Print an explanation of how x is predicted.

Parameters

  • x'dict'

Returns

str | None: A representation of the path followed by the tree to predict x; None if

draw

Draw the tree using the graphviz library.

Since the tree is drawn without passing incoming samples, classification trees will show the majority class in their leaves, whereas regression trees will use the target mean.

Parameters

  • max_depth'int | None' — defaults to None
    The maximum depth a tree can reach.
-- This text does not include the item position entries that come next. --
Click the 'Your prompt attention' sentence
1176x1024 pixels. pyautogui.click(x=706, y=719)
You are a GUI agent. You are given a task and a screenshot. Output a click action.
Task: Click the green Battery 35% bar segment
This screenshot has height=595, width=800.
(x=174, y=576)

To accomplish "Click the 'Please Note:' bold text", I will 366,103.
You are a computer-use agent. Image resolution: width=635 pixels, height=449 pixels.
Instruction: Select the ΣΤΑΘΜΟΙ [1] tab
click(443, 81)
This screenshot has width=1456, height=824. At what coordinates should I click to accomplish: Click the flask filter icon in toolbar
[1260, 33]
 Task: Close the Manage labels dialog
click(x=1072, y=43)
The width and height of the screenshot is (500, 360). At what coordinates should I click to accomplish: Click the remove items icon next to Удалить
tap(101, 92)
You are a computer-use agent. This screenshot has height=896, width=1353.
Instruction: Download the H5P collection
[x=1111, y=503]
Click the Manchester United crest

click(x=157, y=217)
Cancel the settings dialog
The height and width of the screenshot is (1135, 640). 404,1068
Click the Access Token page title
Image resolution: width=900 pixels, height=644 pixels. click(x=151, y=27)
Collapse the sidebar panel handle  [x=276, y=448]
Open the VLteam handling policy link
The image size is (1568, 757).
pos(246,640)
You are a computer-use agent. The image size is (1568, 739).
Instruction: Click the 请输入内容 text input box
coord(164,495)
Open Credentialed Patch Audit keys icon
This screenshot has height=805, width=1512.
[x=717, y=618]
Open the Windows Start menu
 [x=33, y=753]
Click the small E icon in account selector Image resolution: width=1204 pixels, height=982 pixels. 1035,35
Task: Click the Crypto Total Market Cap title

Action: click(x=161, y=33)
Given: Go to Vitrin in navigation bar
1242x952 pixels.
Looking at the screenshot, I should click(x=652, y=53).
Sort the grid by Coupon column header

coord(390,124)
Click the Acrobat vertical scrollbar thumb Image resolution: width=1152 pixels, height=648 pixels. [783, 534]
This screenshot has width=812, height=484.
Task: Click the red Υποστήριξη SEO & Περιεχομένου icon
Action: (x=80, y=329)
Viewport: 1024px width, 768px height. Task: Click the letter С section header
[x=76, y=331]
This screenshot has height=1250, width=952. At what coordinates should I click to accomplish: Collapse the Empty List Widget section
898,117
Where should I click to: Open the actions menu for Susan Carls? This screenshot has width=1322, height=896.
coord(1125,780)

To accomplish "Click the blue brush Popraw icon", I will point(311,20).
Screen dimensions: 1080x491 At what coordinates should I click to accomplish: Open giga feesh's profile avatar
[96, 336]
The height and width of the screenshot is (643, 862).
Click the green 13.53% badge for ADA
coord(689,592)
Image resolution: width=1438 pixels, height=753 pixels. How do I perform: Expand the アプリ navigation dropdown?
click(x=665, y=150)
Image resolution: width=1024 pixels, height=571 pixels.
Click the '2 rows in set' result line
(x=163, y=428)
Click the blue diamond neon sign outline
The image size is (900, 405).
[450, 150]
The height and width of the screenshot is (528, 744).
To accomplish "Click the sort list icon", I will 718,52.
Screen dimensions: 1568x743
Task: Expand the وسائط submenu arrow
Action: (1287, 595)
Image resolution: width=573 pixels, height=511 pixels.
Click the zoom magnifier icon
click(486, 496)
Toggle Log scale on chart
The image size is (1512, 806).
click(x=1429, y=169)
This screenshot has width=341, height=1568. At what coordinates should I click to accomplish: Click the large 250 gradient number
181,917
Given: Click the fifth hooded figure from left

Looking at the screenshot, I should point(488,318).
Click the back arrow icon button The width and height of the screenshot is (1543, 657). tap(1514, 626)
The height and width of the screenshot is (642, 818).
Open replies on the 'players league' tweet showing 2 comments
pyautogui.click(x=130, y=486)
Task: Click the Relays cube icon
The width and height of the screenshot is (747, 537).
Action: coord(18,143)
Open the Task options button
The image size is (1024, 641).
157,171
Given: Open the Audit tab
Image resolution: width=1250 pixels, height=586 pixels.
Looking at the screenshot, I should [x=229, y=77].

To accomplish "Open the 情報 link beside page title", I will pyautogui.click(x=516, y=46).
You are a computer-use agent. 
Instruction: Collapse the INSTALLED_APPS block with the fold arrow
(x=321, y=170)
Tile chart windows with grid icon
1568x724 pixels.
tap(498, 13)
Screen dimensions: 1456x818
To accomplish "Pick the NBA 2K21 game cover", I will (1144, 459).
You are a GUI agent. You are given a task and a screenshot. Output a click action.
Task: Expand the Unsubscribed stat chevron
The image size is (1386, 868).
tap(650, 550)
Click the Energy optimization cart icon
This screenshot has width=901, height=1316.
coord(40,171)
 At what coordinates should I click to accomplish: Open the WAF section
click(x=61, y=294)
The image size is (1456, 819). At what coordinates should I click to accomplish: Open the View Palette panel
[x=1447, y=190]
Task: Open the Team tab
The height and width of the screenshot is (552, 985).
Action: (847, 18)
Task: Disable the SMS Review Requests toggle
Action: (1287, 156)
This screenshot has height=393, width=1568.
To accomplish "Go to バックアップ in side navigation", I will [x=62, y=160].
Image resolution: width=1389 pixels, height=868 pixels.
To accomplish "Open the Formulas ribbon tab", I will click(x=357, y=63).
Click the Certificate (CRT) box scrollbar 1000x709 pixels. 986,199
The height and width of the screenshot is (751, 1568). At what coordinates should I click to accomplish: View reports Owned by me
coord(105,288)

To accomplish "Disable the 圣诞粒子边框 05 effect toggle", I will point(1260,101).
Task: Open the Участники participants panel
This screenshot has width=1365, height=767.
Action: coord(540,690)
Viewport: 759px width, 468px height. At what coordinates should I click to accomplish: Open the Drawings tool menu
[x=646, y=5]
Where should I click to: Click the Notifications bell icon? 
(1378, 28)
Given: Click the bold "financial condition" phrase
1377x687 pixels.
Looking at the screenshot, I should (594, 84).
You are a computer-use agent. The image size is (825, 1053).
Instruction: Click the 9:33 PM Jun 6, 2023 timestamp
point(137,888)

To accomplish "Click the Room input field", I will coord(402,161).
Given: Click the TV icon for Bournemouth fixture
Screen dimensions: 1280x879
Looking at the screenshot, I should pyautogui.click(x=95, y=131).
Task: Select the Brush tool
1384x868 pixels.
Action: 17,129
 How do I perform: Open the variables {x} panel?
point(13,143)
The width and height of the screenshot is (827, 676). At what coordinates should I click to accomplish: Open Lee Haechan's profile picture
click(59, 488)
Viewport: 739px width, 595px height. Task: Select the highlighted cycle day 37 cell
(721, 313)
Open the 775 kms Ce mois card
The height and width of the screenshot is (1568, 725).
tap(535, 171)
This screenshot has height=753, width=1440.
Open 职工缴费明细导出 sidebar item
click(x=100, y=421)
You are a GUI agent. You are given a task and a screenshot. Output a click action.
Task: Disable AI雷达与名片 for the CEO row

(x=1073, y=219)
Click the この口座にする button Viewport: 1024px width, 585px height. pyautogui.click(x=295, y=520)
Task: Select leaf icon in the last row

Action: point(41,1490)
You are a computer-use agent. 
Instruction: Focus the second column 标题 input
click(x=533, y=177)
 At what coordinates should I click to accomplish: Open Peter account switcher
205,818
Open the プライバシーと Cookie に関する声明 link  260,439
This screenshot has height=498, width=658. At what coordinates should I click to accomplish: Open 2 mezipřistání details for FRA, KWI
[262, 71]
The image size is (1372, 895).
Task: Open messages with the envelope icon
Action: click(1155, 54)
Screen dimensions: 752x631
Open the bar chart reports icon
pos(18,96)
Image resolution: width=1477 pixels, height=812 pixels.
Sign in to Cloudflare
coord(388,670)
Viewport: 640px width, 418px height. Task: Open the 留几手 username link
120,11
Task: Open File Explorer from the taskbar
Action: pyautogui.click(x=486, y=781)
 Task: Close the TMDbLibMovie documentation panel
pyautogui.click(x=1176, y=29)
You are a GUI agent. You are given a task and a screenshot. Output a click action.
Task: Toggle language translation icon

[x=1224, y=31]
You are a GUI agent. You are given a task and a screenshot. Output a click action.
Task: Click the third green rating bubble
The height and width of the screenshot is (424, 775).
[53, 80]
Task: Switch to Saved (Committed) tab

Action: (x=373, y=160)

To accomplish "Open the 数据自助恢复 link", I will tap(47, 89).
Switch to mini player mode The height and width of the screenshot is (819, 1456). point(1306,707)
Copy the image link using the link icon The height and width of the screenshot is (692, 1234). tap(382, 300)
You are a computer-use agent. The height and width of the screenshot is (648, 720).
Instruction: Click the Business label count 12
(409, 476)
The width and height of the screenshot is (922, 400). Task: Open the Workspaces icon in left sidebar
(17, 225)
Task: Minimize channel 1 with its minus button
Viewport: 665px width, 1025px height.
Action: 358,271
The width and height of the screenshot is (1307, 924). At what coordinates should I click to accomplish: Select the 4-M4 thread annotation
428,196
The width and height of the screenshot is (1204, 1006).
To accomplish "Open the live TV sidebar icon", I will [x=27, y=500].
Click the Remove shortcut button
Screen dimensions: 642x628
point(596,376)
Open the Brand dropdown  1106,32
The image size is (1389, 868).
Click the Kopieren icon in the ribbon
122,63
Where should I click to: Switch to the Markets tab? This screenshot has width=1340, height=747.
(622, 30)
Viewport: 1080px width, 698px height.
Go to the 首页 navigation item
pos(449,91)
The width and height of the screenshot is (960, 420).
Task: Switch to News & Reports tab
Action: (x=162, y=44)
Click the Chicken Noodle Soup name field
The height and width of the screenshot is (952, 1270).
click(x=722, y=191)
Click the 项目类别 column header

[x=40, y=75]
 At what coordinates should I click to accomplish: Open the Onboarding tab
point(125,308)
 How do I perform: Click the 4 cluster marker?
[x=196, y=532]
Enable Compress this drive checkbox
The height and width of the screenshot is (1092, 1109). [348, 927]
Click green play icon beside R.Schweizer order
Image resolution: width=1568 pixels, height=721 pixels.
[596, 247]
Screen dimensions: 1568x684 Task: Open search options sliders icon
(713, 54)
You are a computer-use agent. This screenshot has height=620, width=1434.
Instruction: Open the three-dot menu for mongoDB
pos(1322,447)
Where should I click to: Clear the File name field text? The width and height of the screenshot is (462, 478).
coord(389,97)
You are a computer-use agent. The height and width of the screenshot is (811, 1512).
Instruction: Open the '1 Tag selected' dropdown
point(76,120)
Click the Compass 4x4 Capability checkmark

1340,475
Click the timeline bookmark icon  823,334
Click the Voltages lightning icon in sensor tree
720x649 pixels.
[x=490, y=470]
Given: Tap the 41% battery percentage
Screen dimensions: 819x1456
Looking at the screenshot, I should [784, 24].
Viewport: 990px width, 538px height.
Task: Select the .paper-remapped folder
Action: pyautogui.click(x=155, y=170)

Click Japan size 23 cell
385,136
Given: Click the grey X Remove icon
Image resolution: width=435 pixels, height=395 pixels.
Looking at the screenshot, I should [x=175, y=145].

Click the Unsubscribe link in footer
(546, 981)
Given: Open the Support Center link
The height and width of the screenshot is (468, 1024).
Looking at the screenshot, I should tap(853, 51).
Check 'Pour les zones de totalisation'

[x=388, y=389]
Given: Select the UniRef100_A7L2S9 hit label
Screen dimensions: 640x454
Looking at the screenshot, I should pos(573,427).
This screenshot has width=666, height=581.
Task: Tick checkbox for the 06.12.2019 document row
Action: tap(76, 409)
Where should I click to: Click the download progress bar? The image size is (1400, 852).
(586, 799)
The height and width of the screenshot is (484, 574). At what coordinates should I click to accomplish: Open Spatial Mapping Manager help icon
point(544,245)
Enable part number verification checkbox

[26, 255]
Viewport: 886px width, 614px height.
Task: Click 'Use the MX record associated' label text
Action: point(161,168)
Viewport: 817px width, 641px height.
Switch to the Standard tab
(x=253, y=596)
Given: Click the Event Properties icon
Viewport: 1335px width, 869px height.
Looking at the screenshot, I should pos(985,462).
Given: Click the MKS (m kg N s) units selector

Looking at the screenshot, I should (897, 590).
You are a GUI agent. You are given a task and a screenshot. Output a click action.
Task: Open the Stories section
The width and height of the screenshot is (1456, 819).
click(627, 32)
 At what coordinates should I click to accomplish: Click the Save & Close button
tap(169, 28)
If None, the tree will grow until the system recursion limit.

learn_one

Train the tree model on sample x and corresponding target y.

Parameters

  • x
  • y
  • w — defaults to 1.0

predict_one

Predict the target value using one of the leaf prediction strategies.

Parameters

  • x

Returns

Predicted target value.

to_dataframe

Return a representation of the current tree structure organized in a pandas.DataFrame object.

In case the tree is empty or it only contains a single node (a leaf), None is returned.

Returns

df

Notes

The Hoeffding Tree Regressor (HTR) is an adaptation of the incremental tree algorithm of the same name for classification. Similarly to its classification counterpart, HTR uses the Hoeffding bound to control its split decisions. Differently from the classification algorithm, HTR relies on calculating the reduction of variance in the target space to decide among the split candidates. The smallest the variance at its leaf nodes, the more homogeneous the partitions are. At its leaf nodes, HTR fits either linear models or uses the target average as the predictor.